Удивительно пустынной стала по вечерам Москва. Переполненная днем и опустошенная ночью. Еще лет двадцать назад улица Горького допоздна была полна гуляющими; не теми, кто куда-то спешил, устремлялся в магазины, вставал в очереди, а просто гуляющими, бескорыстными почитателями вечерней Москвы. Почти не было приезжих. Только обитатели близлежащих улиц и переулков, а также несколько праздных физиономий у Центрального телеграфа. Теперь вечера и просторные, пустынные воскресенья, когда закрыта большая часть магазинов, принадлежали редким прохожим и иностранным туристам. Но, может, мне это только кажется? Я давно переехал из центра и являюсь сюда редким гостем.
Мы перешли улицу на красный свет. Когда ступили на тротуар, я спросил:
— Тебе говорит о чем-нибудь фамилия Базанов?
Бунцев задумался.
— Ах, Базанов. Такой здоровый, в очках.
Все-таки у него была память профессионального журналиста.
— Как будто ученый или что-то в этом роде.
— Профессор. Химик.
— Помню. Мы познакомились в санатории. У него, кажется, было что-то серьезное. Так это он тебе мой телефон дал?
— Его уже нет, Бубенец.
Бунцев оглянулся, будто не узнавая улицы, по которой мы шли.
— М-да, — сказал он. — Сердце?
На Пушкинской площади часы показывали два часа ночи. Через пять часов вставать, идти на работу. Бунцев предложил:
— Давай заедем ко мне, выпьем кофе. Все равно на такси.
— Нам в разные стороны.
Я остановил машину с зеленым огоньком, но водитель заявил, что едет к Речному вокзалу. Ни Бунцеву, ни мне было не по пути.
В ожидании попутного транспорта мы снова вернулись к нашим одноклассникам.
— Димке просто не повезло. Он не попал в струю. С его-то знанием языков…
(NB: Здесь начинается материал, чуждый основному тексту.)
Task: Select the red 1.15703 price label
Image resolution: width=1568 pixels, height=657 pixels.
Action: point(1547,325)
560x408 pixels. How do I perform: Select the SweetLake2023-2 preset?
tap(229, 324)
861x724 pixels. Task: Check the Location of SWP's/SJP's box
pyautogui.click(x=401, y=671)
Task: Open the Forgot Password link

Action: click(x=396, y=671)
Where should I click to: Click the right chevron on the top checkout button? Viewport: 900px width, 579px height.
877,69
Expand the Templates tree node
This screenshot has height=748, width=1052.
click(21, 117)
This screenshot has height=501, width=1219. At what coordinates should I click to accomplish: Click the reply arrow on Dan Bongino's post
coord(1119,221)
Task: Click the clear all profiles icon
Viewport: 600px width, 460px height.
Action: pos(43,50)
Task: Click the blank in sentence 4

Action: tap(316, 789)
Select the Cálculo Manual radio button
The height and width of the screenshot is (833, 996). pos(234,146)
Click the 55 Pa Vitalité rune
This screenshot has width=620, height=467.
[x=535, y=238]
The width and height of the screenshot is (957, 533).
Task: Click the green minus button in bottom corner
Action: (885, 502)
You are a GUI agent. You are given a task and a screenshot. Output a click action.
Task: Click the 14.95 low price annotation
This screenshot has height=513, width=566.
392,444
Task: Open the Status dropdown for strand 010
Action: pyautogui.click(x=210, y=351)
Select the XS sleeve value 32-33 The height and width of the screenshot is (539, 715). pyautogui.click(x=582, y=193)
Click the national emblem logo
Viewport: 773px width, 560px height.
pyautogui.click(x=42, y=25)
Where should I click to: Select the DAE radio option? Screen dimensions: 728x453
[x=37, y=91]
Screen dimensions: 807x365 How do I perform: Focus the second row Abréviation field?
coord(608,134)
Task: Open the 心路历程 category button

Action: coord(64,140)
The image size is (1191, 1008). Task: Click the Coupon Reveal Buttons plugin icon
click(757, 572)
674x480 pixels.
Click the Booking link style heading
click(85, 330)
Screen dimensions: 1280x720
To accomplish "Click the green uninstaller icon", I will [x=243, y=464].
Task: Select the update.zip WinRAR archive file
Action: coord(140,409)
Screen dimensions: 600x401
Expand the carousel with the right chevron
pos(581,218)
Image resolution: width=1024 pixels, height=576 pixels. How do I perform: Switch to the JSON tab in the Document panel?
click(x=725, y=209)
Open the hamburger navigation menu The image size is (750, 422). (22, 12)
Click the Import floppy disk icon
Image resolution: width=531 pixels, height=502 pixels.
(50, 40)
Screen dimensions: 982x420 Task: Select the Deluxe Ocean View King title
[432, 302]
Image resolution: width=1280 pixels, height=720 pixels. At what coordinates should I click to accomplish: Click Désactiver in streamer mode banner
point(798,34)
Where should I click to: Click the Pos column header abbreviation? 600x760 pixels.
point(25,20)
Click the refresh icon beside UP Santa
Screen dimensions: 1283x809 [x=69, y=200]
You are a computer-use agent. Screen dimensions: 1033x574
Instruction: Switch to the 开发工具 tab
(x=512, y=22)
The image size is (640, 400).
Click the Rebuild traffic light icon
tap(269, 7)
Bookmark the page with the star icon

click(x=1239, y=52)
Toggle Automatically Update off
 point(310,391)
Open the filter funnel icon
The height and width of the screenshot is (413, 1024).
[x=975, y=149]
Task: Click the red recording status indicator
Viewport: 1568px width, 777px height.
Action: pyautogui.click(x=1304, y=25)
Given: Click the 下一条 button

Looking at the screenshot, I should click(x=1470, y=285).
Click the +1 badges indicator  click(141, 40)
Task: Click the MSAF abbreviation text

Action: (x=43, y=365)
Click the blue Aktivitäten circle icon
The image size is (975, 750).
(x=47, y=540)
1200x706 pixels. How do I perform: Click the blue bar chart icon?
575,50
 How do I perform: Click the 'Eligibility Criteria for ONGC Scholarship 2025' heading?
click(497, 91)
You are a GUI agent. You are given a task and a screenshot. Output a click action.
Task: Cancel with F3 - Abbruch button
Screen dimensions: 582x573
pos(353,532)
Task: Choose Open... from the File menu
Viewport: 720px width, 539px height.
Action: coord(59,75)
Замечание Бунцева о тихом, «тюкнутом» Диме Чекалове, не попавшем в струю. Я так отчетливо представил себе этого длиннорукого планериста и сам планер: неуклюжее покачивание крыльев, медленное, неумолимое снижение и асимптотически бесконечное приближение к земле. А рядом со мной ловил такси другой планерист, удачно попавший в струю, в восходящий поток, и потому изведавший радость парения. К этим двум возбужденная бессонницей фантазия присоединяла тот самолет с высоким гостем, который Бунцев долгое время удерживал в воздухе одной лишь силой воображения. Он сам признался, что самолет летел ровно столько, сколько длился восходящий словесный поток.
Пожалуй, Бунцев и Чекалов представляли собой в некотором отношении родственные характеры: оба зависели от силы и направления п о т о к а. Хотя их судьбы сложились по-разному и сами они казались такими разными: один — без руля и ветрил, другой — человек-мотор, — но, если разобраться, все это одна видимость.
Они оба были людьми б е з м о т о р а, только один обладал быстрой реакцией, безошибочным чутьем, умением попасть в струю, а другой нет. Ни у Бунцева, ни у Чекалова, мне кажется, не было с и л ы т я г и, собственного направления движения. Они летели туда, куда их нес ветер: одного — к земле, другого — к облакам.
— Когда вы виделись в последний раз? — спросил я.
— Ты о ком?
— О Базанове.
— Год назад. Чуть больше.
— Теперь-то ты как?
— У меня, Алик, ничего серьезного. Просто переутомился, перебои начались, аритмия, ну и отправили.